§ **Assigned task A**: According to the brewing post, why did the lower-than-predicted original gravity indicate that a 2 hour mash at 64°C was enough to convert the chevallier malt?
§ **Assigned task B**: Set down the brewing post's wording from "I seem to be" to "referencing it here.".

Wow. My efficiency took a massive hit, predicted OG was 1058, I got 1049. I don't know if this was the chevallier malt, I suspect it was. I'll post the recipe in a bit; It's in the FV at 21°C, I've pitched MJ Empire Ale.
 
I seem to be making a lot of silly errors with my brewing this week. The recipe called for 5.5kg of base malt (4kg Muntons Pale + 1.5 Kg chevallier malt). I mashed in 3Kg of pale plus 1.5 Kg chevallier malt. Putting this into brewfather gives an expected OG of..... 1048. So it looks like a 2 hour mash at 64°C is enough to convert the chevallier. So, here is what I brewed, which with the shorter boil and wrong amounts and different hops, is so far removed from the original I won't bother referencing it here.

Victorian IPA gone wrong
English IPA
4.6% / 11.8 °P
67.1% efficiency
Batch Volume: 20 L
Boil Time: 60 min
Original Gravity: 1.048
Final Gravity: 1.013
IBU (Tinseth): 46
Color: 10.2 EBC
Infusion — 64 °C — 120 min
Infusion — 76 °C — 15 min
Malts (4.5 kg)
3 kg (66.7%) — Muntons Pale Ale Malt — Grain — 6.3 EBC
1.5 kg (33.3%) — Crisp Chevallier Pale Ale — Grain — 7.9 EBC
Hops (82 g)
20 g (16 IBU) — Mount Hood 6% — Boil — 60 min
12 g (20 IBU) — Chinook 13% — Boil — 60 min
30 g (10 IBU) — Saaz 3.5% — Boil — 30 min
20 g — Saaz 3.5% — Boil — 0 min
Yeast
1 pkg — Mangrove Jack's M15 Empire Ale Yeast
Fermentation
Primary — 21 °C — 14 days
Carbonation: 2.4 CO2-vol

Here is the resultant wort - its very pale, the first runnings were much more golden and I was hoping this would remain, but we shall see; its hard to tell in a sample jar in my experience.

IMG_20200302_180932.jpg
 
My Victorian IPA gone wrong, now named 'We are not amused', has dropped to 1.012 in 9 days, which is quite surprising if you look at the reviews of Empire Ale yeast and low attenuation. So, I'll dry hop with Saaz tomorrow, with a view to cold crashing at the weekend if the gravity is the same. The sample was really, really promising.

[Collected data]
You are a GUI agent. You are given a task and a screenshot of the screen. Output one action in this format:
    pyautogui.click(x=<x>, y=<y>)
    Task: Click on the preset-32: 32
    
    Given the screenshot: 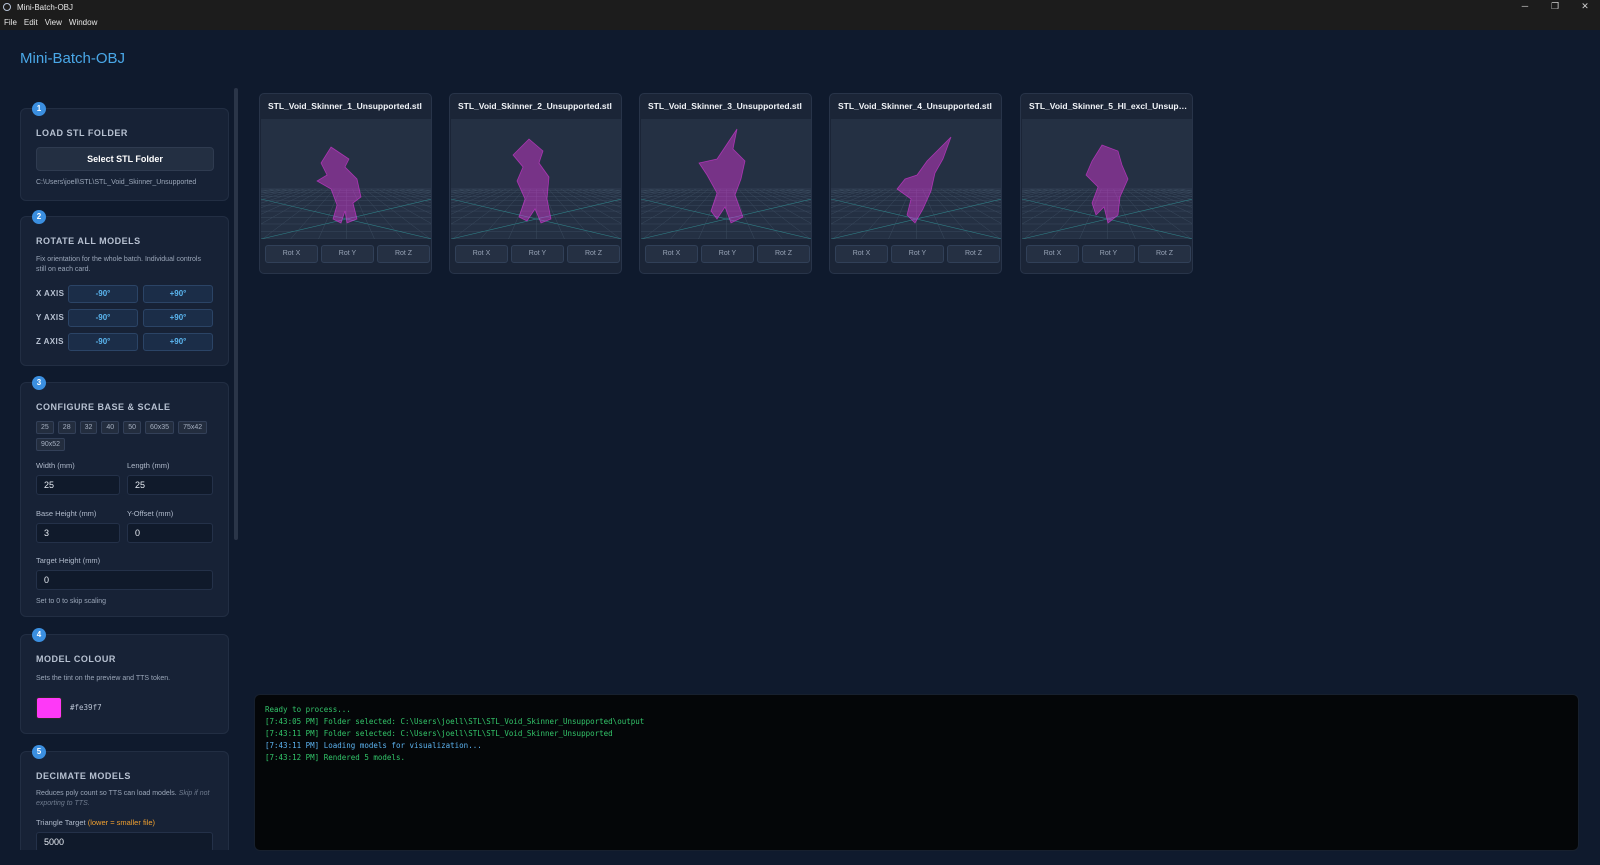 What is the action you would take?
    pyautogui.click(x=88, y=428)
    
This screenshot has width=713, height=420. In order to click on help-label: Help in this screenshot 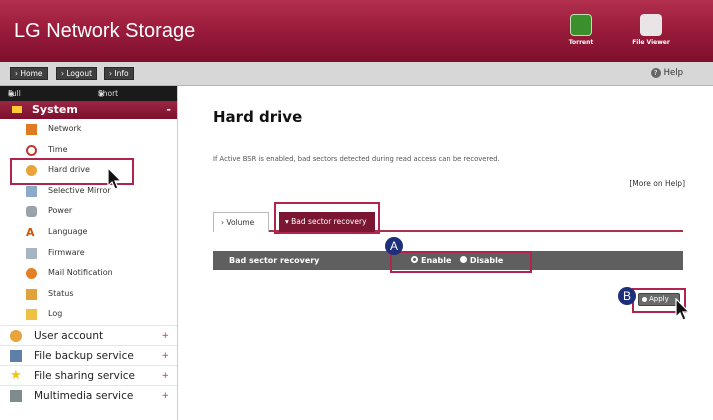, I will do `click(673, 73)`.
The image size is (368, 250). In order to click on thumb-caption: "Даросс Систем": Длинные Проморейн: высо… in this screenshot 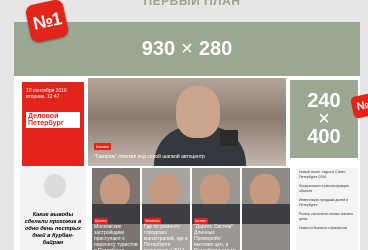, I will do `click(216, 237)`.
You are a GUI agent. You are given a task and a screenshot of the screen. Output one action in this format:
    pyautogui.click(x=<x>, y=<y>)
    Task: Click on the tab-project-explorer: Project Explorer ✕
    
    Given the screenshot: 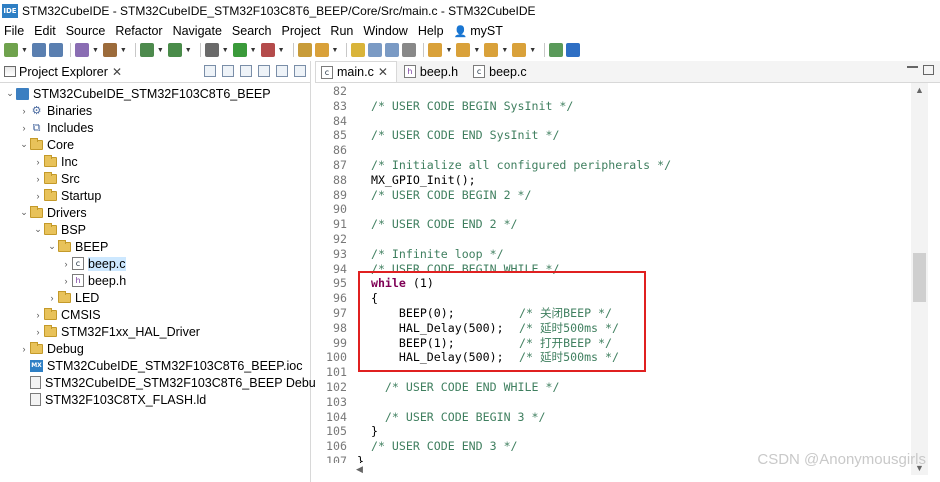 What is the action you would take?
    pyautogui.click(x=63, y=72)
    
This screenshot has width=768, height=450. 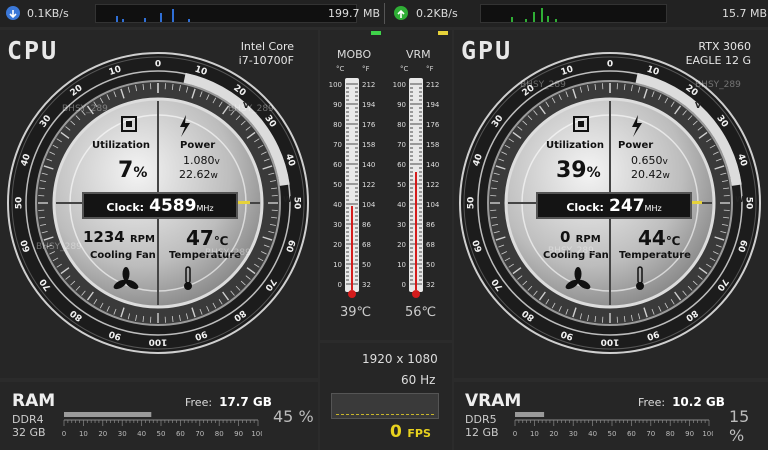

§ **Task response A**: Only 3 kg of pale malt was mashed instead of the 4 kg the recipe called for, together with 1.5 kg of chevallier malt. With those actual amounts, brewfather gives an expected OG of 1048, close to the 1049 obtained. This suggests that the chevallier malt converted fully in the 2 hour mash at 64°C.

§ **Task response B**:
I seem to be making a lot of silly errors with my brewing this week. The recipe called for 5.5kg of base malt (4kg Muntons Pale + 1.5 Kg chevallier malt). I mashed in 3Kg of pale plus 1.5 Kg chevallier malt. Putting this into brewfather gives an expected OG of..... 1048. So it looks like a 2 hour mash at 64°C is enough to convert the chevallier. So, here is what I brewed, which with the shorter boil and wrong amounts and different hops, is so far removed from the original I won't bother referencing it here.